→ **課題一覧**
- 1) 世界遺産についての文章のうち、「僕がこの世界遺産を知ったのは」で始まる段落を、主な事実を保ったまま簡潔な箇条書きに書き直してください。
- 2) 世界遺産についての文章によると、書き手が世界遺産検定1級を取得したのは何年ですか。
- 3) 世界遺産についての文章を、最後の文の後から書き継いでください。

→ **引用文**
---------------
見出し画像

行った気になる世界遺産

こんにちは!ウジョーズです🦈
突然ですが、
僕は世界遺産が好きで、世界遺産検定1級を2023年に取得しました。
noteを始めたのも、どこかで世界遺産に関することを発信したいという
思いのもと始めたとこもあります。
これからちょくちょく世界遺産についてのことを書いていくと思いますが、

どの世界遺産をどのように書いていくかは、
これから投稿していく中で自分に合うものを探していこうと思います。

今回一発目の題材として
題名にもなっている「行った気になる世界遺産」形式で
書いていこうと思います。
『行った気になる世界遺産』とは
私が勝手に”師匠”として尊敬している鈴木亮平さんが
執筆したエッセイの題名です。
その題名通り、行ったことがない世界遺産を行ったつもりで書いた
旅行エッセイです。
読んでみたらわかりますが、本当に行ったことがないの?って思うくらい
風景や情景、現地の人と会話、空気感が頭の中に広がる素敵な本です。
そして本の冒頭が、
「この旅行記は、フィクションです。」
から始まるのもなかなか面白いです 笑

装丁

いつか、鈴木亮平さんと肩組んで写真を撮ってもらうことが夢でこのnoteもその一歩になればいいな 笑

さて、話は逸れましたが、私も真似をしてエッセイを書きましたので、
ぜひ読んでいただけると嬉しいです🙇

最後まで読んでいただいた暁には、多分この世界遺産に行った気になると思います。笑



この旅行記はフィクションです。


〜世界最古の岩塩坑〜ヴィエリチカ岩塩坑 ポーランド

僕がこの世界遺産を知ったのは世界遺産検定の勉強をしてたとき。
世界で初めて世界遺産に登録された12件のうちの一つとして
紹介されていた。
「岩塩坑内にあるシャンデリアや彫像が全て岩塩でできている」
という文字が強烈に僕の興味をそそり、
今、ポーランドはクラクフ中央駅に立っている。

午前7時12分、電光掲示板に表示された時刻表を見ながら
自分が乗る電車の時間を確認する。
7時38分発「ヴィエリチカ岩塩坑行き」
これに乗る。

海外での電車に乗りなれていないので早めにホームに着いて
電車の到着を待つ。
出発時刻の2分前、黄色と青のラインが入った電車が到着。
車内は広々としていて、身長164cmの僕には十分すぎた。
また日本の電車内では見慣れない券売機が置いてある。
電車の中でもチケットが買えるみたいだ。

「ふう…」
席に座り一息。向かい合うタイプのクロスシート座席だったが、
正面には誰も座っていなかったので車窓を独り占めする。
長閑な住宅街の景色を見ながら大体40分電車に揺られ、到着。

駅舎を出ると石畳の道路とヴィエリチカ岩塩坑までの案内板が目に入った。
それに従って進むこと5分。
---------------
[データファイルの一部]
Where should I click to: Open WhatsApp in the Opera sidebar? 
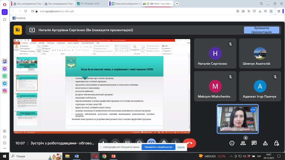(5, 76)
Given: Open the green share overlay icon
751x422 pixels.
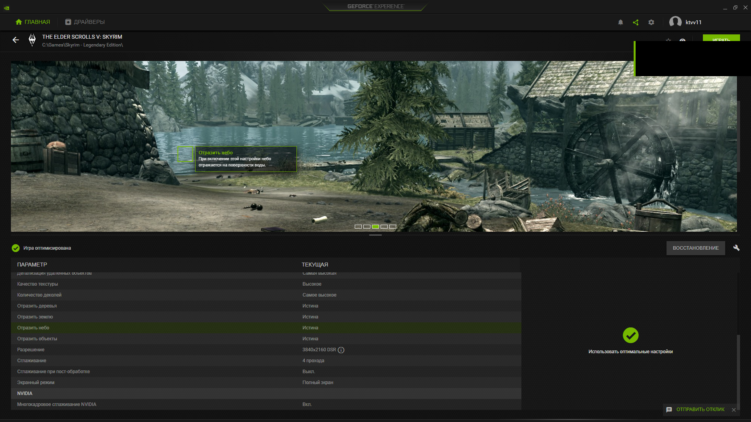Looking at the screenshot, I should coord(636,22).
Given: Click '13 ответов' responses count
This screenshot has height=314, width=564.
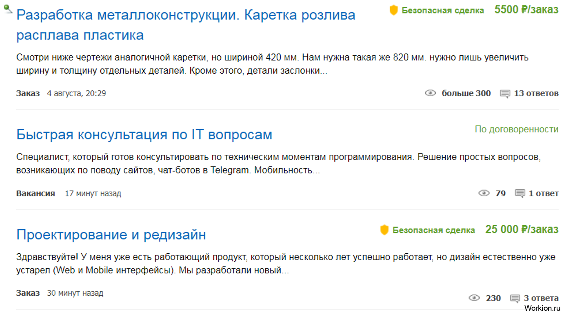Looking at the screenshot, I should click(x=536, y=93).
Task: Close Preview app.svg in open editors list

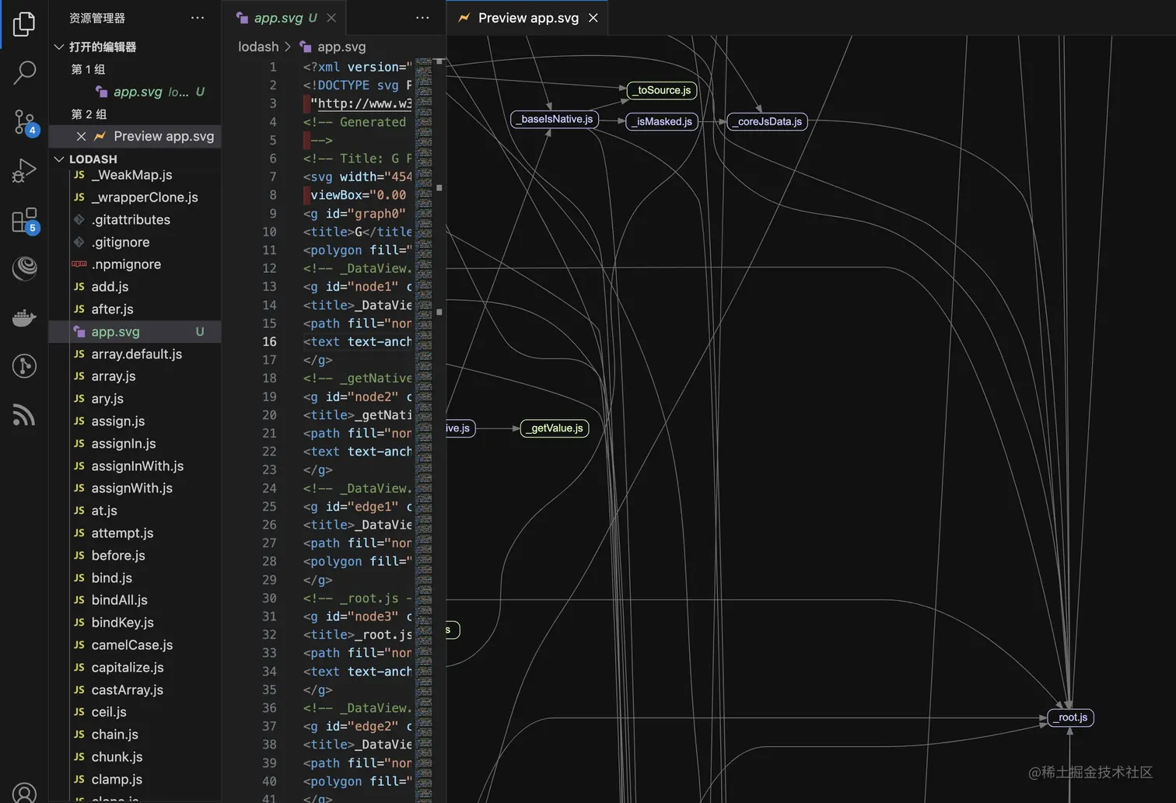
---------------
→ **演習の解答**
- 1)
- 世界遺産検定の勉強中にこの世界遺産を知った
- 世界で初めて世界遺産に登録された12件のうちの一つとして紹介されていた
- 岩塩坑内のシャンデリアや彫像がすべて岩塩でできているという記述に強く興味を引かれた
- 現在、ポーランドのクラクフ中央駅に立っている

- 2) 2023年です。

- 3)
ヴィエリチカ岩塩坑の受付場所らしき
白とベージュの壁に赤レンガ色をした屋根の建物が姿を現した。
入り口には数張りのテントが建っており、
観光客と思われる人だかりがいる。ここで受付をするらしい。
イタリア語、スペイン語、フランス語など言語ごとに
ツアーが分けられているらしく、スタンションポールが整列している。
僕は事前に予約をしていた英語のツアーの列を見つけ、それに並ぶ。
もうすぐヴィエリチカ岩塩坑を拝める興奮、並ぶ場所がここで合っていのるか、期待と不安で落ちつかない。

午前9時。ツアー開始時刻。
ガイドが来て、案内が始まる。
どうやら並ぶところはここで合ってたみたいで安心するのも束の間、
これから約17℃の空間に約2時間ほど滞在するので、
しっかりと上着を羽織り、準備をする。
さあ、いよいよ待ちに待ったヴィエリチカ岩塩坑のツアーが始まる。

いきなり階段で地下68mまで降っていく。息が切れそうだ。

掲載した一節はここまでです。